The required output is every line from the beginning of the entries below through the line that includes "Viewport: 542px width, 2254px height.", copied exactly.

***** Data listing

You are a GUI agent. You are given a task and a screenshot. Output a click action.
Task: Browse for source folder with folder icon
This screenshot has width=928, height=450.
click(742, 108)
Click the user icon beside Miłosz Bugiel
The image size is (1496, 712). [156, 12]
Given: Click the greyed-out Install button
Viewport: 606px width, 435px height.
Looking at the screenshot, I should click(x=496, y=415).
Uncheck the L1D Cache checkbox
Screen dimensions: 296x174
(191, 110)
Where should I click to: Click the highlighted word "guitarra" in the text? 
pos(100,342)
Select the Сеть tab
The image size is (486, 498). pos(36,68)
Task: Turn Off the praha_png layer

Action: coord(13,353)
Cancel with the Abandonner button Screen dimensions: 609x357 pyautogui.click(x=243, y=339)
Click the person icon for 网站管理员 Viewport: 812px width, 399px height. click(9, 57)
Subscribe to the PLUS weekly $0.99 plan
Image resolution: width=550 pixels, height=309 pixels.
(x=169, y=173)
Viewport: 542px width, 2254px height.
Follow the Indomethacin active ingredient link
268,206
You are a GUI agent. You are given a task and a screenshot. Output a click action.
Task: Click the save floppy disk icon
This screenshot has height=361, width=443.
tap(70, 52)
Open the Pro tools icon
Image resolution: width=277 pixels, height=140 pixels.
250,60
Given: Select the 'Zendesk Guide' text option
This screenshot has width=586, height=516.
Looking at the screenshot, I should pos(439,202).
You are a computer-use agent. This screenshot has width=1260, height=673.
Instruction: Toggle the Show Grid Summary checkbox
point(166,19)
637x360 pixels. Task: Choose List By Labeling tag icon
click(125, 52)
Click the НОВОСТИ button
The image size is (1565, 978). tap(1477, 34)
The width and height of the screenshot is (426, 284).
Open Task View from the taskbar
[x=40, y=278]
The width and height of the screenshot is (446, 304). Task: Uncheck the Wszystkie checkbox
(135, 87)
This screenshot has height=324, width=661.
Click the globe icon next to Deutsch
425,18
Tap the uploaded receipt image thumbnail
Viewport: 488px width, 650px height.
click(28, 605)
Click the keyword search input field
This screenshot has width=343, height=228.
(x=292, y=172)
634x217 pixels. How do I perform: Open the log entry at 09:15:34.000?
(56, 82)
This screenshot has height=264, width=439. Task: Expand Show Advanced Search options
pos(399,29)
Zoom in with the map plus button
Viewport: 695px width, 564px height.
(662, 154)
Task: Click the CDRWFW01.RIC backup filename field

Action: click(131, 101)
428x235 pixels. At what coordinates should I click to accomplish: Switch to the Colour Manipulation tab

**********

**Solution to the problem**
You are a GUI agent. You are given a task and a screenshot. Output a click action.
Task: Browse for source folder with folder icon
This screenshot has width=928, height=450.
click(742, 108)
Click the user icon beside Miłosz Bugiel
The image size is (1496, 712). [156, 12]
Given: Click the greyed-out Install button
Viewport: 606px width, 435px height.
Looking at the screenshot, I should click(x=496, y=415).
Uncheck the L1D Cache checkbox
Screen dimensions: 296x174
(191, 110)
Where should I click to: Click the highlighted word "guitarra" in the text? 
pos(100,342)
Select the Сеть tab
The image size is (486, 498). pos(36,68)
Task: Turn Off the praha_png layer

Action: coord(13,353)
Cancel with the Abandonner button Screen dimensions: 609x357 pyautogui.click(x=243, y=339)
Click the person icon for 网站管理员 Viewport: 812px width, 399px height. click(9, 57)
Subscribe to the PLUS weekly $0.99 plan
Image resolution: width=550 pixels, height=309 pixels.
(x=169, y=173)
Viewport: 542px width, 2254px height.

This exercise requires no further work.